De acordo com o autarca, “não há entendimento possível”, uma vez que a câmara pretende que os trabalhadores permanentes vivem “dentro dos aglomerados” e os de mão-de-obra temporária nas quintas, enquanto os agricultores têm pretensão contrária.
O Governo decidiu decretar uma cerca sanitária às freguesias de São Teotónio e de Almograve, no concelho de Odemira, devido à elevada incidência de casos de covid-19, sobretudo em trabalhadores do setor agrícola, anunciou na quinta-feira o primeiro-ministro. António Costa sublinhou também que “alguma população vive em situações de insalubridade habitacional inadmissível, com hipersobrelotação das habitações”, relatando situações de “risco enorme para a saúde pública, para além de uma violação gritante dos direitos humanos”.
Migrantes em Odemira: Máfias controlam empresas-fantasma
A Polícia Judiciária vai investigar denúncias sobre tráfico de seres humanos no sudoeste alentejano.
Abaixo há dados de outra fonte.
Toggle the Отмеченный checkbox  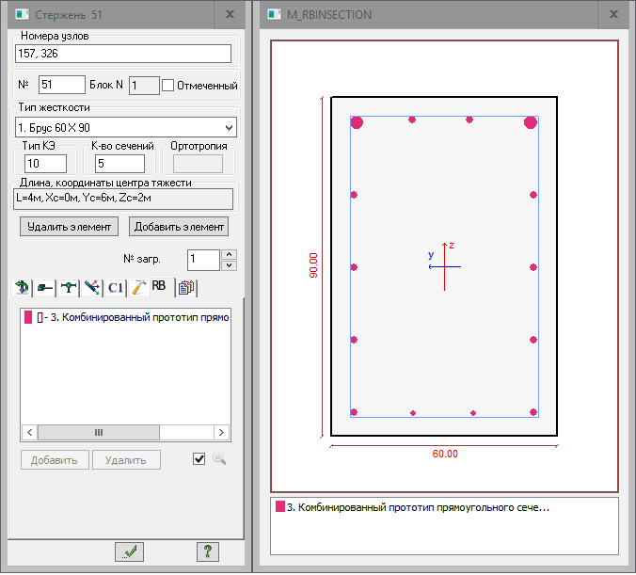[169, 86]
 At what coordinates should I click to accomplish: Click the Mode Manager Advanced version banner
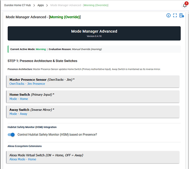click(94, 33)
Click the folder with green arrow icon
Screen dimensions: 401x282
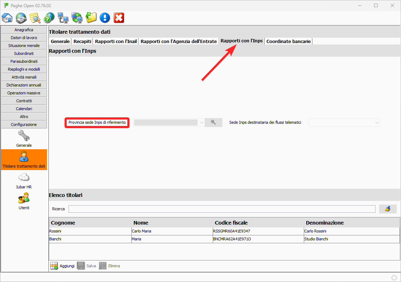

Os casos têm sido alvo de atenção do SEF e da ACT nos últimos anos.
Há dezenas de empresas de prestação de serviços que exploram a mão de obra migrante nas campanhas de apanha de frutos silvestres no sudoeste alentejano.
É sobre elas que incide grande parte das investigações realizadas nos últimos anos pelo Serviço de Estrangeiros e Fronteiras (SEF) e Autoridade das Condições do Trabalho (ACT).
“São empresas-fantasma criadas num dia e que desaparecem no dia seguinte sem deixar rasto quando são alvo de algum tipo de inspeção, ressurgindo depois com uma nomenclatura diferente.
Quase nunca se conseguem apanhar os suspeitos”, conta ao Expresso um responsável que tem feito parte destas investigações.